◆ WHAT TO WORK ON: Rewrite only the lines starting with the line that contains "Given: Click the BT user avatar" and going on through the line that contains "Action: (x=560, y=93)", replacing "vertical" with "horizontal" and leaving everything else unchanged.

◆ EXERCISE MATERIALS:

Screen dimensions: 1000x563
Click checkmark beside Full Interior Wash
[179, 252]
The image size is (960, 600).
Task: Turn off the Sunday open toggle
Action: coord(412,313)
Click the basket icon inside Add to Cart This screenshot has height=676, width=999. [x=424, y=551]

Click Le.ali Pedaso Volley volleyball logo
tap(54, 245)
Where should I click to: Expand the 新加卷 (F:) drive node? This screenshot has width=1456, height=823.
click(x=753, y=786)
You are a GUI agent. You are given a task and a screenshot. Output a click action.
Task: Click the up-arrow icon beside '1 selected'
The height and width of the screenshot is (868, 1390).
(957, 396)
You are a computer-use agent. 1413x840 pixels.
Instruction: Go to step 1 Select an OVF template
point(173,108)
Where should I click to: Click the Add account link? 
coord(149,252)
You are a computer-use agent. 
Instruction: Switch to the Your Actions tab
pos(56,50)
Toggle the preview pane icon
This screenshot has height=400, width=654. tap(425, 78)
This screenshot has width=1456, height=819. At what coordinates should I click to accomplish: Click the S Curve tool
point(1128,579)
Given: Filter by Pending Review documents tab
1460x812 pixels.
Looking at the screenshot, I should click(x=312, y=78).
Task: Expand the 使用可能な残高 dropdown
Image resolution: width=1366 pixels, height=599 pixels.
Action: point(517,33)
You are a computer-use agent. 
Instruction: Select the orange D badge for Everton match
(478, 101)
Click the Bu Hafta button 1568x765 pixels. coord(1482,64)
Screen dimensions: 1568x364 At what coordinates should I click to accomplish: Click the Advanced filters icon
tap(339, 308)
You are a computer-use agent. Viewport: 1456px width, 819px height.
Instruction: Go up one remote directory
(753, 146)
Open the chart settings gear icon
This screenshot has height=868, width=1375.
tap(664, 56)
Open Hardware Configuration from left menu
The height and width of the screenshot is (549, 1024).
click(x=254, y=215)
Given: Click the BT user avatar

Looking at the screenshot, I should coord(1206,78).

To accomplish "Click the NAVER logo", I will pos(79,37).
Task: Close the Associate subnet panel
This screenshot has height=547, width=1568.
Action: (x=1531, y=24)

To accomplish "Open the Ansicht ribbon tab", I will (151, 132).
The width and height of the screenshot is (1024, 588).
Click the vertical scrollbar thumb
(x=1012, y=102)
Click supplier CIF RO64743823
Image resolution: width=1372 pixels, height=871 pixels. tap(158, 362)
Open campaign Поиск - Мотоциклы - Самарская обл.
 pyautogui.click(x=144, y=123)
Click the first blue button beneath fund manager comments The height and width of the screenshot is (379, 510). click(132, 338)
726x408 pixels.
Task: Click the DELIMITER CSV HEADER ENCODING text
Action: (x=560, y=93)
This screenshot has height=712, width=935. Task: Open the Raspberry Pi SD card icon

◆ SOLUTION FOR THIS PROBLEM:
Given: Click the BT user avatar

Looking at the screenshot, I should coord(1206,78).

To accomplish "Click the NAVER logo", I will pos(79,37).
Task: Close the Associate subnet panel
This screenshot has height=547, width=1568.
Action: (x=1531, y=24)

To accomplish "Open the Ansicht ribbon tab", I will (151, 132).
The width and height of the screenshot is (1024, 588).
Click the horizontal scrollbar thumb
(x=1012, y=102)
Click supplier CIF RO64743823
Image resolution: width=1372 pixels, height=871 pixels. tap(158, 362)
Open campaign Поиск - Мотоциклы - Самарская обл.
 pyautogui.click(x=144, y=123)
Click the first blue button beneath fund manager comments The height and width of the screenshot is (379, 510). click(132, 338)
726x408 pixels.
Task: Click the DELIMITER CSV HEADER ENCODING text
Action: (x=560, y=93)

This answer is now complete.